Dihydrate Calcium Chloride

  • Chemical Formula: CaCl₂·2H₂O
  • Molecular Weight: 147.01 g/mol

Calcium chloride dihydrate is an inorganic hydrated compound, that contains about 20% chemically combined water, known as water of crystallization. When considering the structure of this compound, it has one calcium chloride molecule in association with two water molecules. This dihydrate form naturally occurs as the rare evaporate “sinjarite”.

dihydrate calcium chloride
The Calcium Chloride Dihydrate Flakes

Dihydrate calcium chloride is used in applications that require a controlled moisture level, such as in concrete acceleration, brine for refrigeration, and as an additive in food preservation. Its lower hygroscopicity makes it easier to handle in certain environments.

Calcium Chloride Anhydrous VS Dihydrate

Differences and Comparisons

Calcium chloride (CaCl₂) is an inorganic compound, whereas calcium chloride dihydrate is its hydrated form with the chemical formula CaCl₂·2H₂O. The primary difference between the two is that calcium chloride is anhydrous, meaning it contains no water molecules, while calcium chloride dihydrate includes two water molecules. Consequently, the molecular weight of the dihydrate form is 36 g/mol greater than that of the anhydrous form due to the additional water molecules.

Both also contain trace amounts of Bromide and both contain small amounts of Potasium Chloride (2 to 3%) and Sodium Chloride (1 to 2%). 

Anhydrous calcium chloride appears as a white crystalline solid, often in granular or powder form, and is highly hygroscopic, meaning it readily absorbs moisture from the air. It has a melting point of 772°C, a boiling point of 1935°C, and a density of 2.15 g/cm³. In contrast, calcium chloride dihydrate appears as a white or off-white crystalline solid, typically in flake form, and is also hygroscopic but less so than the anhydrous form. It has a melting point of 175°C (decomposing upon further heating) and a density of 1.85 g/cm³.

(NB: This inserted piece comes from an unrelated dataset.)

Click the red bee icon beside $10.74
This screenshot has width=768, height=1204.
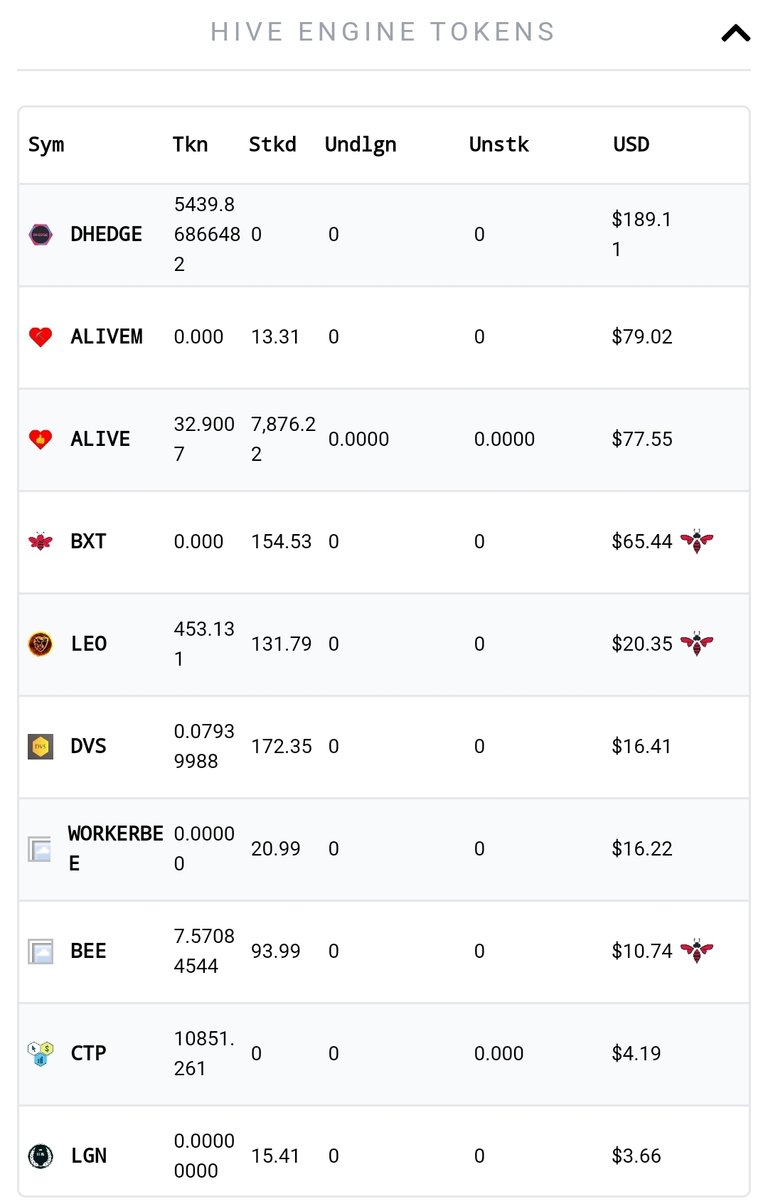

The primary differences between anhydrous calcium chloride and dihydrate calcium chloride lie in their water content and hygroscopic properties:

  1. Hygroscopicity: Anhydrous calcium chloride is more hygroscopic, absorbing more moisture from the air compared to dihydrate calcium chloride.
  2. Applications: Anhydrous calcium chloride is ideal for moisture-sensitive environments and rapid drying, whereas dihydrate calcium chloride is better suited for applications requiring moderate moisture absorption and easier handling.
  3. Heat of Dissolution: Anhydrous calcium chloride releases more heat upon dissolving in water, making it suitable for exothermic reactions in heating applications.

Different Application Areas

  • Moisture Control: For packaging, shipping, and industrial drying, anhydrous calcium chloride is preferred due to its superior moisture absorption capacity.
  • Concrete Acceleration: Dihydrate calcium chloride is often used in concrete acceleration to ensure a controlled setting process without excessive moisture uptake.
  • Refrigeration Brine: Dihydrate calcium chloride is used in refrigeration systems where a stable brine solution is needed.
  • Food Preservation: In food preservation, dihydrate calcium chloride is favored for its controlled moisture absorption, ensuring product integrity.

When selecting anhydrous and dihydrate calcium chloride, users should consider the specific needs of their process and product. Pay attention to factors such as moisture sensitivity, handling requirements, and desired heat of solution to make your selection.


By gaining a deeper understanding of the characteristics, uses and differences of the two calcium chlorides, readers can better decide to choose the right product in different situations, thereby improving production efficiency and product quality.